We default to a streetcar cross town because there hasn't ever been a rapid and comfortable cross downtown route. See how many people quickly migrated from nearby (and not so nearby) routes to the 504 during the King Street Pilot (nearly 100,000 a day when the median had been 55-60K). The same will happen when a cross downtown subway becomes a viable alternative.

The role of downtown streetcars is going to evolve into filling in the blanks in the system, connecting the subway network to voids between stations, overlapping but not paralleling the line. See Spadina 510. Thought of as a N-S line but connects Line 2 (Spadina station) then travels W-E to Line 1 (Union) via Queens Quay or Bathurst 511 that will connect Line 2 (Bathurst), to Line 3 (King-Bathurst) to Line 3 again (Exhibition) — another N-S > W-E route.

I can see the 501 evolving into 2 routes 501-E and 501-W that loop through the Ontario line in both E-W and N-S directions like Bathurst 511 and Spadina 510, filling in the blanks downtown while the subway serves the purpose of longer distance hops to different parts of the city where you'd get on a streetcar or bus for more local destinations.

This might not happen on day one but as rider routing behaviour changes, the perpetually cash-strapped TTC is going to be hard pressed to maintain a large vehicle running parallel to a subway line.
 
Torontonians' mental transit routing is hardcoded for streetcars as "long distance" but streetcars aren't adequate for long distance unless they're in a dedicated ROW and I don't think you're expecting Queen Street to become a dedicated streetcar ROW nor should be expecting the 501 to maintain its frequency, running directly above a subway route. The demand to fill a large vehicle at today's frequency will not be there. Looking back today, taking the 501 across a huge distance in mixed traffic is going to seem insane when there are much faster connections underground in the future.
People think of streetcars as being for long distance because that's how the route network is designed.
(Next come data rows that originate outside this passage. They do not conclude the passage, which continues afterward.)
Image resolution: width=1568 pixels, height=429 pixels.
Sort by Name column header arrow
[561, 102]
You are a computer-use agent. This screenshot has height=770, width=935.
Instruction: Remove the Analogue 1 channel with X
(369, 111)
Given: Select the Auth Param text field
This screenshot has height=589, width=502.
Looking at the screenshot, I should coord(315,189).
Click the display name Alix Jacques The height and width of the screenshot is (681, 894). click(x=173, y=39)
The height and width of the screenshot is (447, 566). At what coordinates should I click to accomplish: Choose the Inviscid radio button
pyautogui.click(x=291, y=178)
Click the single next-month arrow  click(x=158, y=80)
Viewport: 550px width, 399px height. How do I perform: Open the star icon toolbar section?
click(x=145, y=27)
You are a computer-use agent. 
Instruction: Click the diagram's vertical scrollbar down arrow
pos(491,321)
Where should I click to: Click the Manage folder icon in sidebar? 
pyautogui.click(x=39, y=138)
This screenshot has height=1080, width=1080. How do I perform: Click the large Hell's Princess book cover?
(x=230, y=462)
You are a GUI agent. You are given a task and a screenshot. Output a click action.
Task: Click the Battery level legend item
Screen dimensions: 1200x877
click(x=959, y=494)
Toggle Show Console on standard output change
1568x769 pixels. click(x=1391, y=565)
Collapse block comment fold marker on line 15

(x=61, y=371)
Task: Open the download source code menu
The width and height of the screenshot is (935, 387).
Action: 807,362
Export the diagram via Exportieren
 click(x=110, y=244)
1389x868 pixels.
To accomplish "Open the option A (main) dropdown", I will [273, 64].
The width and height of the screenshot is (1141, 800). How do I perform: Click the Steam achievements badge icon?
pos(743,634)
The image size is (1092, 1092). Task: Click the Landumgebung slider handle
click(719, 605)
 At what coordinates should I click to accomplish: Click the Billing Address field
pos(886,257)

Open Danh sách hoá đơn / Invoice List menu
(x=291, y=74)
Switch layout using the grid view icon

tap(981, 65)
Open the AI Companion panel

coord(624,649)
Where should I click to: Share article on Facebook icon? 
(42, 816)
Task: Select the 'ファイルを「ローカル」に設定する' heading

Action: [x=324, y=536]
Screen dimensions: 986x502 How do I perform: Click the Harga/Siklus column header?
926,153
I think that you're overstating just how transformative the Ontario line will be. We're not building a network here, it is one line, and it will have its target audience in the areas where it travels, but will be near useless for most of the city outside of there, and therefore other forms of transit will need to be maintained. It's difficult to get stop link times for the 501 between Bathurst and Victoria (the two stops you chose as the termini for the 501 post-OL in your previous post), because the diversion creates extra time, but on average it takes the 505 and 506 between 15 and 20 minutes to travel between Church and Bathurst, so let's extrapolate that to Queen. Are you telling me it's going to take less time than that to ditch the eastern half of the 501 at Victoria, descend into the station, wait for the next train, travel across, get out at King and Bathurst, and then wait for a 511 northbound to get to Queen (+possibly waiting for a western 501 to resume your journey further across)? That seems distinctly unlikely.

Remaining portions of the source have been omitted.